Jhonatan Almada, historiador, escreve as sextas-feiras no Jornal Pequeno

A tremenda crise ética que vem corroendo ao longo dos anos a imagem das instituições republicanas do Brasil e alimenta negativamente o imaginário do povo em relação à política e aos políticos exige mudança radical na postura daqueles e daquelas que exercem cargo público. Primeiro, há que se ter consciência do caráter provisório e circunstancial do estar colaborando em um governo. Segundo, há que se defender e trabalhar pelo interesse público em todas as ações, sobretudo e prioritariamente na materialização do programa de governo. Terceiro, há que se auxiliar o governante na tomada de decisões sem medo do divergir fraterno, respeitando sempre a coesão programática. Quarto, a exemplaridade na condução da coisa pública é exigência inegociável para formar uma nova cultura política.

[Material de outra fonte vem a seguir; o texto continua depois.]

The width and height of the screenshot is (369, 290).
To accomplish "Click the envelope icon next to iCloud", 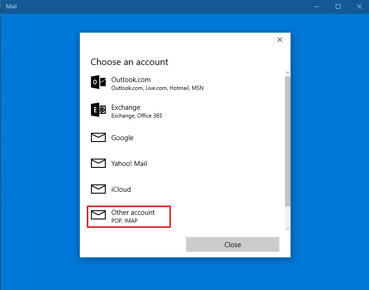I will pyautogui.click(x=98, y=189).
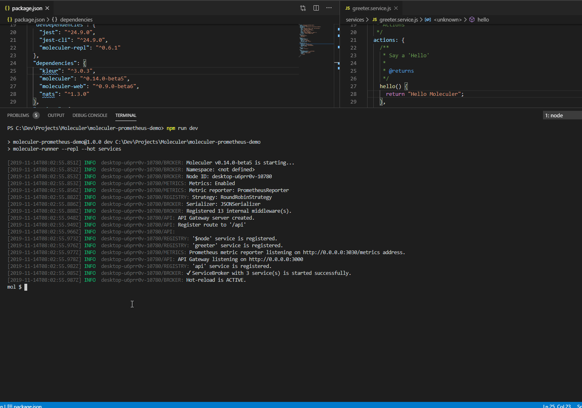Select the PROBLEMS panel tab
The height and width of the screenshot is (408, 582).
[18, 115]
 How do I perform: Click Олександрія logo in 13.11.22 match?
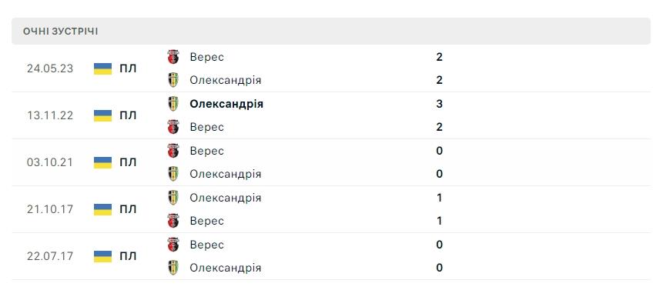tap(173, 104)
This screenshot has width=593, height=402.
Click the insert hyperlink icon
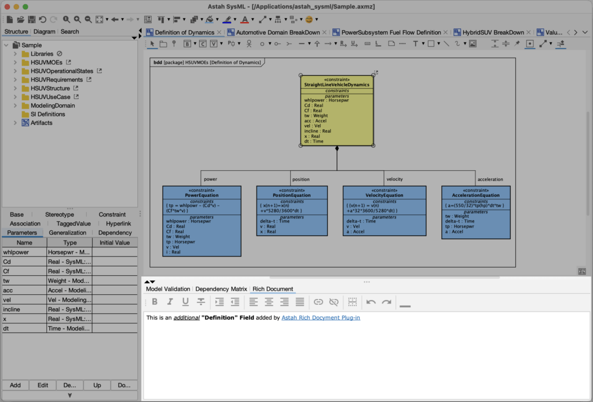[x=319, y=301]
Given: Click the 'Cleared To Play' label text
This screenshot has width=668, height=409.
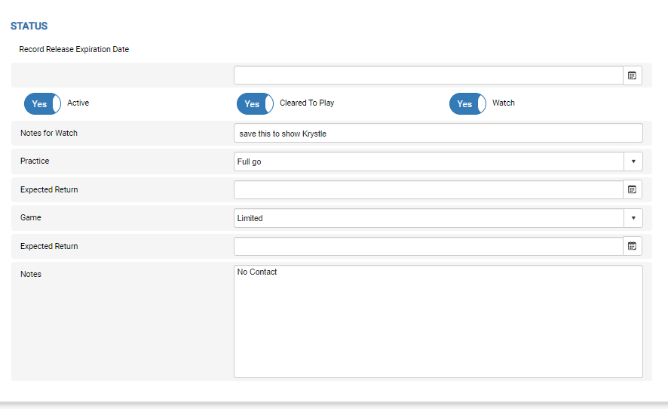Looking at the screenshot, I should pos(307,103).
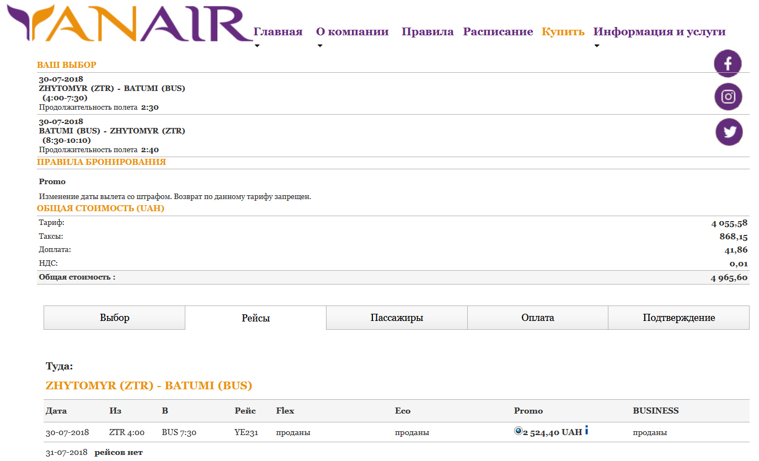Image resolution: width=759 pixels, height=461 pixels.
Task: Expand the dropdown arrow under О компании
Action: point(320,46)
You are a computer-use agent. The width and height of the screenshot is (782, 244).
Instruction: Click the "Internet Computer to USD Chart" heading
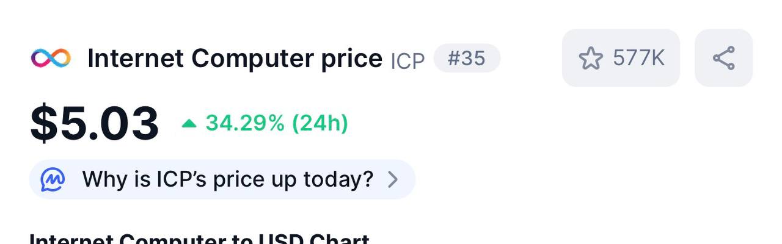pos(199,239)
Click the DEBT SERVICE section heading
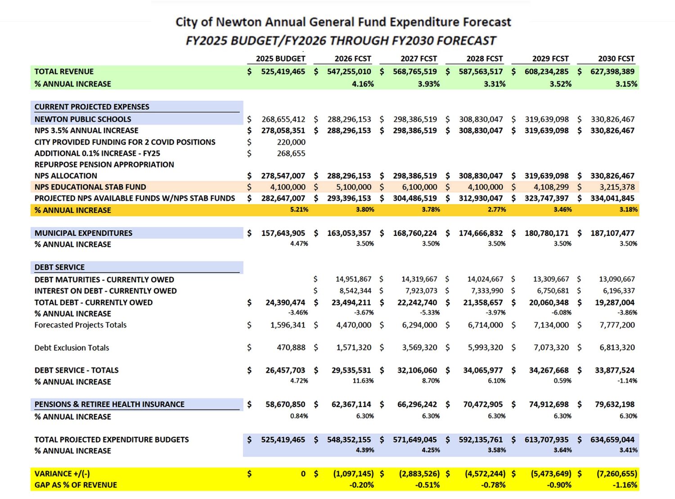 (x=59, y=267)
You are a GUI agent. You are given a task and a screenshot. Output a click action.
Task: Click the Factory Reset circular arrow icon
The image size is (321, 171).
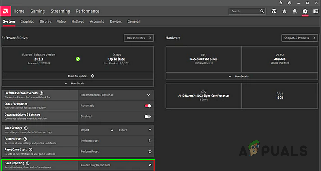(x=150, y=141)
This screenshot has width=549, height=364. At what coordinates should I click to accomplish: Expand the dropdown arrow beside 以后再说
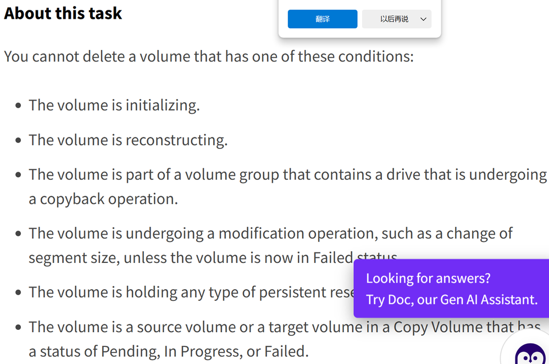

Esses elementos são primordiais, mas insuficientes para enfrentar a crise ética. O fundamental é sinalizar outros caminhos e apresentar alternativas. O desafio de recuperar a confiança do povo nos governantes e no governo passa pela formulação de um projeto de futuro, projeto planejado e coletivamente construído, fecundo de hojes e amanhãs. Tarefa que também enfrenta o descrédito em relação ao passado recente, sobretudo pela ausência de prestação de contas do anteriormente planejado e pactuado. O espírito da verdade está no feedback, diria o professor Tetsuo Tsuji. A verdade nasce desses encontros.

Recentemente no Maranhão, o ministro Mangabeira Unger, reconhecido intelectual e professor da Harvard University, defendeu a ideia de um choque de ciência e tecnologia no Nordeste elevando o desenvolvimento regional a projeto de Estado. O mais relevante dessa ideia é o chamamento à necessidade de um projeto nacional. Até o presente momento, as forças políticas e as elites brasileiras não conseguiram ultrapassar o infantilismo contido na negação daquilo que está posto. Não há sinalização desse projeto nacional, existem iniciativas acumuladas ou dispersas, mas nada relativo ao que somos e ao que queremos ser.

Um projeto nacional não é um amontoado de ações, mas, sobretudo a proposição de sentido. Penso que dois eixos articuladores desse projeto passam pelo trabalho e pela ciência. Realizar a migração da oferta intensiva de políticas sociais de transferência de renda para a oferta intensiva de políticas sociais de geração de renda é estratégico. O trabalho enquanto construção de si, com o outro para transformar o mundo, não tem feito parte do discurso das políticas sociais. Investir em ciência robustecendo a qualidade da formação dos brasileiros, a atração e a criação de empresas de tecnologia, as energias limpas e renováveis, a pesquisa aplicada na potencialização das cadeias e arranjos produtivos locais e o fomento a economia do conhecimento.  A conformação a uma vocação agrária não pode ser passivamente aceita como destino-manifesto e internalizada no imaginário do país. 

Existe uma vontade de desenvolvimento difusa nas manifestações e mobilizações de esquerda e de direita, ainda não traduzida. De um lado, exaltam cegamente os ganhos em termos de inclusão social sem reconhecer os problemas advindos da corrupção, do assistencialismo e da ineficiência dos serviços públicos. De outro, atacam insanamente a corrupção sem reconhecer os ganhos em termos de inclusão social e os problemas advindos do sistema político e da complexidade de mudanças profundas em ambientes democráticos. Ó glória de mandar, ó vã cobiça, diria Camões. Não podemos perseverar na encruzilhada, sair dela demanda um projeto nacional que será fruto de inteligência e coletividade, maturidade e juventude, tempo e circunstância. 

Embalados pela esperança, andamos sem destino pelo jardim dos mil caminhos. A andança leva a qualquer lugar e a nenhum lugar. A pactuação política desse caminho exige generosidade e compromisso de nossas lideranças que ora se engalfinham na disputa por quem manda mais, sem que esse mandar sirva ao povo ou a um projeto por ele aprovado. Entendo que a qualidade da liderança política depõe a favor ou contra o futuro do Brasil. Nesse sentido, nos próximos anos, emergirão novos quadros sintonizados com as demandas pretéritas e atuais, com capacidades e práticas para costurar um projeto nacional. Não tenho dúvidas quanto a isso. O parto da(s) alternativa(s) ocorrerá nas dores dessa crise ética e da rediviva crise econômica. Desgastante, lento, mas progressivo e inexorável como a esperança.